I'm late to this discussion, but let me try to put it in another context.
Assume that I wanted to know whether kids who live west of their school or east of their shool are more likely to be early (some hypothesis about walking slower if the sun is in their eyes). So I create a 0/1 variable east/west and get samples of 10 student arrival times at each of 100 different schools. Fit the model

   lm(arrive ~ factor(school) + east.west)

where "arrive" is in some common scale like "minutes since midnight". Since different schools could have different starting times for their first class we need an intercept per school.

  Two questions:
1. Incremental effect: the coefficient of east/west measures the incredmental effect across all schools. With n of 1000 it is likely estimated with high precision.
     2. Absolute: predict the average arrival time (on the clock) for students.
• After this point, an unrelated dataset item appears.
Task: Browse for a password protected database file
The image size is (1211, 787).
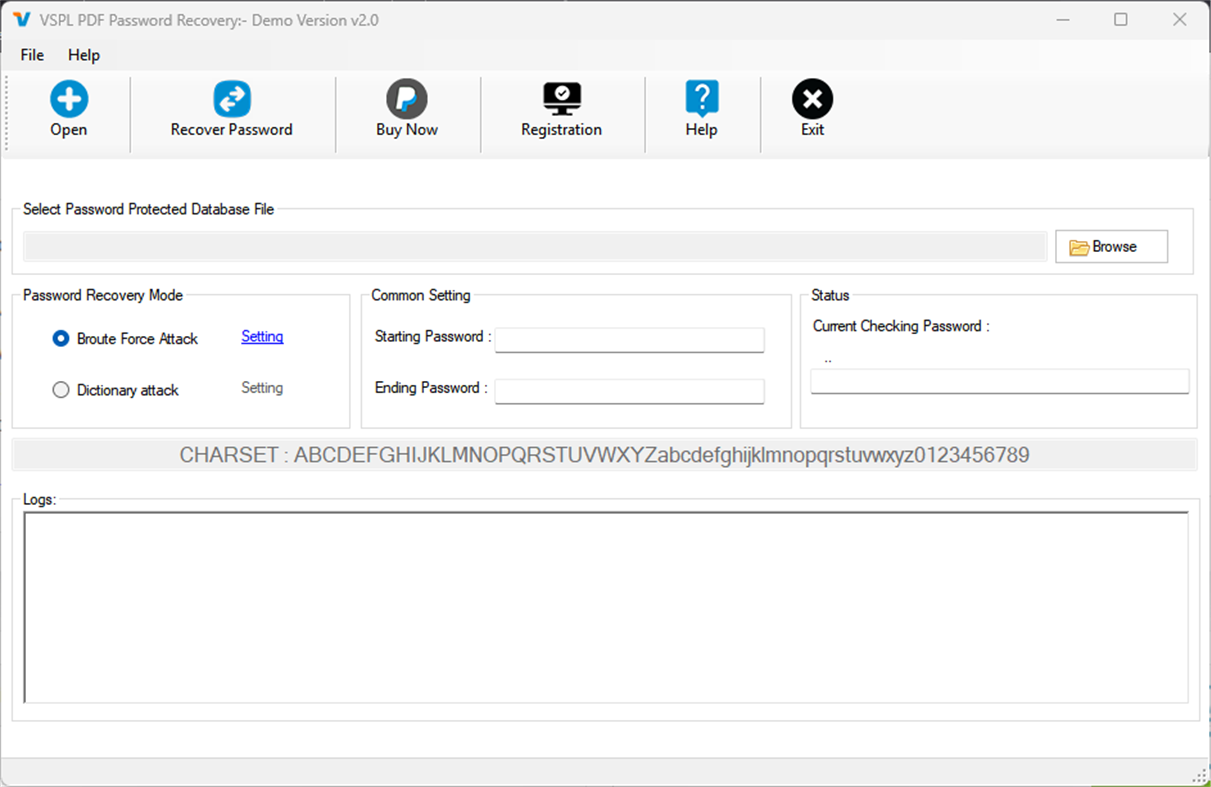Action: (x=1111, y=246)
Conditional logistic is very like this. We have a large number of strata ("schools") with a small number of observations in each (often only 2 per strata). One can ask incremental questions about variables common to all strata, but absolute prediction is pretty worthless. a. You can only do it for schools (strata) that have already been seen and b. there are so few subjects in each of them that the estimates are very noisy. The default prediction from clogit is focused on questions of type 1. The documentation doesn't even bother to mention predictions of type 2, which would be probabilities of events. I can think of a way to extract such output from the routine (being the author gives some insight), but why would I want to?